• [YOUR OBJECTIVE]: Search the records for the string "computer" and copy every line in which it appears.

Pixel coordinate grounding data
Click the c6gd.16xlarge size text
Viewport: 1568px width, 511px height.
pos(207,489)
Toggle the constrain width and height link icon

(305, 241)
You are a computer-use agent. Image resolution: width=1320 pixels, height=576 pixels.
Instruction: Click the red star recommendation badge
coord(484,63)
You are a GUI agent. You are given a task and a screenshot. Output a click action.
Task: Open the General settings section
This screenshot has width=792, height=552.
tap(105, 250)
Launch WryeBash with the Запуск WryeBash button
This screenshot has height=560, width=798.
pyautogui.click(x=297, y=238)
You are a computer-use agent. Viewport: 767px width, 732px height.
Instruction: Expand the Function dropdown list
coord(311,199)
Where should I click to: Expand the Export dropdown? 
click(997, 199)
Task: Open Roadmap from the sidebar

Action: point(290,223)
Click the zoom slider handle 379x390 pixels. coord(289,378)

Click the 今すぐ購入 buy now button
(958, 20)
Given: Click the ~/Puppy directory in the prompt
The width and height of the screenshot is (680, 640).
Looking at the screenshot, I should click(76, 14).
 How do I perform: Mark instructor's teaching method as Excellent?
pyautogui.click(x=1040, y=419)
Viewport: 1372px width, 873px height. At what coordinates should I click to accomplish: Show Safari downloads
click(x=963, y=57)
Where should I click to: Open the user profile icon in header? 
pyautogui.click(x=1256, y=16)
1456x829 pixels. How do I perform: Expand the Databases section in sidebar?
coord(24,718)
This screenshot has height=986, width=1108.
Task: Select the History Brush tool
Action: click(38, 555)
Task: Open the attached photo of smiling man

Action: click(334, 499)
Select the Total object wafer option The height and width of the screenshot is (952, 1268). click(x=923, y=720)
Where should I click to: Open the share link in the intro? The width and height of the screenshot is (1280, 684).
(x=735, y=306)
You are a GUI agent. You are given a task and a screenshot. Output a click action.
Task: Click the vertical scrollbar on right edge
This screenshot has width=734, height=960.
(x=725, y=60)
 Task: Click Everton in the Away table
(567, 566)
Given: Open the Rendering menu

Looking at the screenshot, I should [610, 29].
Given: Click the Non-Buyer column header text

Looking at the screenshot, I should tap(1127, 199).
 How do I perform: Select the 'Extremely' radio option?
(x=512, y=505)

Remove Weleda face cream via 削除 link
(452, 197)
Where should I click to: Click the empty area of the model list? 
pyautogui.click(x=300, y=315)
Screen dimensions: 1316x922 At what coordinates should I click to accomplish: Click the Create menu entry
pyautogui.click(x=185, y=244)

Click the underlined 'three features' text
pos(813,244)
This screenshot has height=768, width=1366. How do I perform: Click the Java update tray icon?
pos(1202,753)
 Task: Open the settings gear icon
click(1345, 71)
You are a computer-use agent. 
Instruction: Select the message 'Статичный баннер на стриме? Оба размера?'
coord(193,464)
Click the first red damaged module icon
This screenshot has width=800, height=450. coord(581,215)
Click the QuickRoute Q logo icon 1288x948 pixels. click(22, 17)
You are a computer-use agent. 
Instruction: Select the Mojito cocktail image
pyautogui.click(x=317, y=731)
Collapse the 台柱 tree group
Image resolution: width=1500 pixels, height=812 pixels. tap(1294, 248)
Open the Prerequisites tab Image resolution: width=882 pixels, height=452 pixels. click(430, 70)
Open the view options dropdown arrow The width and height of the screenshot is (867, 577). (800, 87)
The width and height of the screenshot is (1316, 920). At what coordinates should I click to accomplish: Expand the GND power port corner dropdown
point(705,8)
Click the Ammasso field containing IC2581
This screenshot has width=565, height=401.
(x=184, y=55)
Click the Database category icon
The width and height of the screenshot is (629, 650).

• [RESULT OF THE EXERCISE]:
You are a computer-use agent. Image resolution: width=1320 pixels, height=576 pixels.
You are a computer-use agent. Viewport: 767px width, 732px height.
You are a computer-use agent. 
You are a computer-use agent. 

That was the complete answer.